▸ **ABOUT THIS EXERCISE**
Would you retype every entry that follows without altering a word?

(Records from a data collection)
━━━━━━

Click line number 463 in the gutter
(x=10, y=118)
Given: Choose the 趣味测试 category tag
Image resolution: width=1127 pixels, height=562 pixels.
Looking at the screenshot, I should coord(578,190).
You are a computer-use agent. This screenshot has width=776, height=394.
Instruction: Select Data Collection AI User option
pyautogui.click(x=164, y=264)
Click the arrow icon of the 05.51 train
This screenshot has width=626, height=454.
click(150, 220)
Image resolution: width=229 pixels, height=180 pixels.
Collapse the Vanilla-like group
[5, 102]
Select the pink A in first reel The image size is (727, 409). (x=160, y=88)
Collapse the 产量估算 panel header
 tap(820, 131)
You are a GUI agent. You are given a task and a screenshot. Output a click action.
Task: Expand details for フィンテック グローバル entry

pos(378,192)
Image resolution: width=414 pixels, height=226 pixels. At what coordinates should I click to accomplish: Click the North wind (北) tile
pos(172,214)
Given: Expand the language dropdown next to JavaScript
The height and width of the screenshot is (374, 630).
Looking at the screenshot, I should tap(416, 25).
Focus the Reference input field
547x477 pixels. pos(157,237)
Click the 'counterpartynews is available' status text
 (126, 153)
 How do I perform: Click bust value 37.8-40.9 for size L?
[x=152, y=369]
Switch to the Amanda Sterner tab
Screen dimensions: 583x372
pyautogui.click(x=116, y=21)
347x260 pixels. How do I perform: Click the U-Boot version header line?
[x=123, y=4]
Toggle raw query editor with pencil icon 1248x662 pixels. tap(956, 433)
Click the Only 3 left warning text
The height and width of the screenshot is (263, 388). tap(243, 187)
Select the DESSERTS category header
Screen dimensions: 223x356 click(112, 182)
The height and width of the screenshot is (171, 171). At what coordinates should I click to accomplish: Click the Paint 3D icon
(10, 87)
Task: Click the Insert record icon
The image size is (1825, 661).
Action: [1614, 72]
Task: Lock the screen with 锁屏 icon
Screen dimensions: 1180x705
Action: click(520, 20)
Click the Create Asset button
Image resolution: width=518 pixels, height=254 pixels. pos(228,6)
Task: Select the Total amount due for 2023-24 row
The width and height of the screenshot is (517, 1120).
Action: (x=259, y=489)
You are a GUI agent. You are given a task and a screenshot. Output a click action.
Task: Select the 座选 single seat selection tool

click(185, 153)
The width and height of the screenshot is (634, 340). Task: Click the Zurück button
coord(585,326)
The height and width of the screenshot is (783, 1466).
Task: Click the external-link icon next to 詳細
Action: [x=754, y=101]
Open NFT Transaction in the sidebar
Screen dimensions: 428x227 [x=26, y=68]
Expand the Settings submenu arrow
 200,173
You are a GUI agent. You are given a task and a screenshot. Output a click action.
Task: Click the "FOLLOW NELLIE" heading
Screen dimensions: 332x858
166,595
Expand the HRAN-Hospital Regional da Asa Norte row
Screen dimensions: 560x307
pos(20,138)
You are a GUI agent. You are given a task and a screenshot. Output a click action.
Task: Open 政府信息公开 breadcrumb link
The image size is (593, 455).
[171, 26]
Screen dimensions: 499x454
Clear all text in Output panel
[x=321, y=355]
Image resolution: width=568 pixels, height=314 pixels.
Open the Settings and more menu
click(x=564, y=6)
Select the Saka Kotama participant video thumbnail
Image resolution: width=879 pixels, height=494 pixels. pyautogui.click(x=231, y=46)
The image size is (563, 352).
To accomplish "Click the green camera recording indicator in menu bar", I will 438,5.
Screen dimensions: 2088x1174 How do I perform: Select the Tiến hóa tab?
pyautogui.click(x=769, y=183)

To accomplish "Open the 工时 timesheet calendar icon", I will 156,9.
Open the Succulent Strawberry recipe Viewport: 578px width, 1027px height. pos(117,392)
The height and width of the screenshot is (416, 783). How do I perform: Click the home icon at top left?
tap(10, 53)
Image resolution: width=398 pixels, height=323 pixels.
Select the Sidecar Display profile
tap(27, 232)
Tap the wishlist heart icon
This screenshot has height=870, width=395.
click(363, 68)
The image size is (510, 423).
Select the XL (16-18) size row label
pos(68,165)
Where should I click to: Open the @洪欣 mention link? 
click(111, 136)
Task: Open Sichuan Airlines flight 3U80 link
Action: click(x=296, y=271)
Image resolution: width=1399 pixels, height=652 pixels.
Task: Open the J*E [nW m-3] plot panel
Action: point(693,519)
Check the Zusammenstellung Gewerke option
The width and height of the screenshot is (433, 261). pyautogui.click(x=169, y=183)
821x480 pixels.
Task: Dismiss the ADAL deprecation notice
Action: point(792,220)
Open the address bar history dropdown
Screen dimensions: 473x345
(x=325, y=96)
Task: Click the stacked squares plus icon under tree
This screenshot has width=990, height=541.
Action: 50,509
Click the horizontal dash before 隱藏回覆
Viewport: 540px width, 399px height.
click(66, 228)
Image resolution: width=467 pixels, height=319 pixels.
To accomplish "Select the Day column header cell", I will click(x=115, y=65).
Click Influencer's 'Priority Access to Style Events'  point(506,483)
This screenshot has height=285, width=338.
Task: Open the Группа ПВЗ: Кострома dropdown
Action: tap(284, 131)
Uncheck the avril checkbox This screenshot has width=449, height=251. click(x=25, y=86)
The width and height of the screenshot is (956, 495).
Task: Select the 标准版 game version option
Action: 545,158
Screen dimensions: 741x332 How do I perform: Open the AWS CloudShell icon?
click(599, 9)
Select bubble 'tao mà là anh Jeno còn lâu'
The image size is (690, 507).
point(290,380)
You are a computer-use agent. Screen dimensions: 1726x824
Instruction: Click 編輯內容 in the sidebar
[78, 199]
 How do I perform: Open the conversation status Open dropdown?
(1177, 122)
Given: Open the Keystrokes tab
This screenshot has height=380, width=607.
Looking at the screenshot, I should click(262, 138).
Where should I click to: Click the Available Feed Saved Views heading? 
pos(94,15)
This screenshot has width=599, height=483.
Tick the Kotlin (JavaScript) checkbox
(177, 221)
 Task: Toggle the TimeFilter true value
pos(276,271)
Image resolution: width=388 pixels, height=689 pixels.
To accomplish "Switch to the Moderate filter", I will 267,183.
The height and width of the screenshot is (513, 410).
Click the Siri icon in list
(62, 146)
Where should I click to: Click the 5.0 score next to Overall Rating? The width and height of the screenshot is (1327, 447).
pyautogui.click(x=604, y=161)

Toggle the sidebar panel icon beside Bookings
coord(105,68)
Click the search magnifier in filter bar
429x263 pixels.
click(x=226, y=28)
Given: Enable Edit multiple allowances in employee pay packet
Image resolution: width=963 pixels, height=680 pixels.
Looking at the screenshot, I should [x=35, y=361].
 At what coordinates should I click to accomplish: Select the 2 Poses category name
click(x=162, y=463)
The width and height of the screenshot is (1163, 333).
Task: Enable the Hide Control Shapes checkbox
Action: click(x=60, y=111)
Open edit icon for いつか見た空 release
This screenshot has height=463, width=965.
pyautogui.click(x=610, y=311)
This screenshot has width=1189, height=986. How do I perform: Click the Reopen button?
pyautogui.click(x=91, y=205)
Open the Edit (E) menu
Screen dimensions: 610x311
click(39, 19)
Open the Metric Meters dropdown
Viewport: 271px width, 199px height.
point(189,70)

━━━━━━

▸ **YOUR SOLUTION**
Click line number 463 in the gutter
(x=10, y=118)
Given: Choose the 趣味测试 category tag
Image resolution: width=1127 pixels, height=562 pixels.
Looking at the screenshot, I should coord(578,190).
You are a computer-use agent. This screenshot has width=776, height=394.
Instruction: Select Data Collection AI User option
pyautogui.click(x=164, y=264)
Click the arrow icon of the 05.51 train
This screenshot has width=626, height=454.
click(150, 220)
Image resolution: width=229 pixels, height=180 pixels.
Collapse the Vanilla-like group
[5, 102]
Select the pink A in first reel The image size is (727, 409). (x=160, y=88)
Collapse the 产量估算 panel header
 tap(820, 131)
You are a GUI agent. You are given a task and a screenshot. Output a click action.
Task: Expand details for フィンテック グローバル entry

pos(378,192)
Image resolution: width=414 pixels, height=226 pixels. At what coordinates should I click to accomplish: Click the North wind (北) tile
pos(172,214)
Given: Expand the language dropdown next to JavaScript
The height and width of the screenshot is (374, 630).
Looking at the screenshot, I should tap(416, 25).
Focus the Reference input field
547x477 pixels. pos(157,237)
Click the 'counterpartynews is available' status text
 (126, 153)
 How do I perform: Click bust value 37.8-40.9 for size L?
[x=152, y=369]
Switch to the Amanda Sterner tab
Screen dimensions: 583x372
pyautogui.click(x=116, y=21)
347x260 pixels. How do I perform: Click the U-Boot version header line?
[x=123, y=4]
Toggle raw query editor with pencil icon 1248x662 pixels. tap(956, 433)
Click the Only 3 left warning text
The height and width of the screenshot is (263, 388). tap(243, 187)
Select the DESSERTS category header
Screen dimensions: 223x356 click(112, 182)
The height and width of the screenshot is (171, 171). At what coordinates should I click to accomplish: Click the Paint 3D icon
(10, 87)
Task: Click the Insert record icon
The image size is (1825, 661).
Action: [1614, 72]
Task: Lock the screen with 锁屏 icon
Screen dimensions: 1180x705
Action: click(520, 20)
Click the Create Asset button
Image resolution: width=518 pixels, height=254 pixels. pos(228,6)
Task: Select the Total amount due for 2023-24 row
The width and height of the screenshot is (517, 1120).
Action: (x=259, y=489)
You are a GUI agent. You are given a task and a screenshot. Output a click action.
Task: Select the 座选 single seat selection tool

click(185, 153)
The width and height of the screenshot is (634, 340). Task: Click the Zurück button
coord(585,326)
The height and width of the screenshot is (783, 1466).
Task: Click the external-link icon next to 詳細
Action: [x=754, y=101]
Open NFT Transaction in the sidebar
Screen dimensions: 428x227 [x=26, y=68]
Expand the Settings submenu arrow
 200,173
You are a GUI agent. You are given a task and a screenshot. Output a click action.
Task: Click the "FOLLOW NELLIE" heading
Screen dimensions: 332x858
166,595
Expand the HRAN-Hospital Regional da Asa Norte row
Screen dimensions: 560x307
pos(20,138)
You are a GUI agent. You are given a task and a screenshot. Output a click action.
Task: Open 政府信息公开 breadcrumb link
The image size is (593, 455).
[171, 26]
Screen dimensions: 499x454
Clear all text in Output panel
[x=321, y=355]
Image resolution: width=568 pixels, height=314 pixels.
Open the Settings and more menu
click(x=564, y=6)
Select the Saka Kotama participant video thumbnail
Image resolution: width=879 pixels, height=494 pixels. pyautogui.click(x=231, y=46)
The image size is (563, 352).
To accomplish "Click the green camera recording indicator in menu bar", I will 438,5.
Screen dimensions: 2088x1174 How do I perform: Select the Tiến hóa tab?
pyautogui.click(x=769, y=183)

To accomplish "Open the 工时 timesheet calendar icon", I will 156,9.
Open the Succulent Strawberry recipe Viewport: 578px width, 1027px height. pos(117,392)
The height and width of the screenshot is (416, 783). How do I perform: Click the home icon at top left?
tap(10, 53)
Image resolution: width=398 pixels, height=323 pixels.
Select the Sidecar Display profile
tap(27, 232)
Tap the wishlist heart icon
This screenshot has height=870, width=395.
click(363, 68)
The image size is (510, 423).
Select the XL (16-18) size row label
pos(68,165)
Where should I click to: Open the @洪欣 mention link? 
click(111, 136)
Task: Open Sichuan Airlines flight 3U80 link
Action: click(x=296, y=271)
Image resolution: width=1399 pixels, height=652 pixels.
Task: Open the J*E [nW m-3] plot panel
Action: point(693,519)
Check the Zusammenstellung Gewerke option
The width and height of the screenshot is (433, 261). pyautogui.click(x=169, y=183)
821x480 pixels.
Task: Dismiss the ADAL deprecation notice
Action: point(792,220)
Open the address bar history dropdown
Screen dimensions: 473x345
(x=325, y=96)
Task: Click the stacked squares plus icon under tree
This screenshot has width=990, height=541.
Action: 50,509
Click the horizontal dash before 隱藏回覆
Viewport: 540px width, 399px height.
click(66, 228)
Image resolution: width=467 pixels, height=319 pixels.
To accomplish "Select the Day column header cell", I will click(x=115, y=65).
Click Influencer's 'Priority Access to Style Events'  point(506,483)
This screenshot has height=285, width=338.
Task: Open the Группа ПВЗ: Кострома dropdown
Action: tap(284, 131)
Uncheck the avril checkbox This screenshot has width=449, height=251. click(x=25, y=86)
The width and height of the screenshot is (956, 495).
Task: Select the 标准版 game version option
Action: 545,158
Screen dimensions: 741x332 How do I perform: Open the AWS CloudShell icon?
click(599, 9)
Select bubble 'tao mà là anh Jeno còn lâu'
The image size is (690, 507).
point(290,380)
You are a computer-use agent. Screen dimensions: 1726x824
Instruction: Click 編輯內容 in the sidebar
[78, 199]
 How do I perform: Open the conversation status Open dropdown?
(1177, 122)
Given: Open the Keystrokes tab
This screenshot has height=380, width=607.
Looking at the screenshot, I should click(262, 138).
Where should I click to: Click the Available Feed Saved Views heading? 
pos(94,15)
This screenshot has width=599, height=483.
Tick the Kotlin (JavaScript) checkbox
(177, 221)
 Task: Toggle the TimeFilter true value
pos(276,271)
Image resolution: width=388 pixels, height=689 pixels.
To accomplish "Switch to the Moderate filter", I will 267,183.
The height and width of the screenshot is (513, 410).
Click the Siri icon in list
(62, 146)
Where should I click to: Click the 5.0 score next to Overall Rating? The width and height of the screenshot is (1327, 447).
pyautogui.click(x=604, y=161)

Toggle the sidebar panel icon beside Bookings
coord(105,68)
Click the search magnifier in filter bar
429x263 pixels.
click(x=226, y=28)
Given: Enable Edit multiple allowances in employee pay packet
Image resolution: width=963 pixels, height=680 pixels.
Looking at the screenshot, I should [x=35, y=361].
 At what coordinates should I click to accomplish: Select the 2 Poses category name
click(x=162, y=463)
The width and height of the screenshot is (1163, 333).
Task: Enable the Hide Control Shapes checkbox
Action: click(x=60, y=111)
Open edit icon for いつか見た空 release
This screenshot has height=463, width=965.
pyautogui.click(x=610, y=311)
This screenshot has width=1189, height=986. How do I perform: Click the Reopen button?
pyautogui.click(x=91, y=205)
Open the Edit (E) menu
Screen dimensions: 610x311
click(39, 19)
Open the Metric Meters dropdown
Viewport: 271px width, 199px height.
point(189,70)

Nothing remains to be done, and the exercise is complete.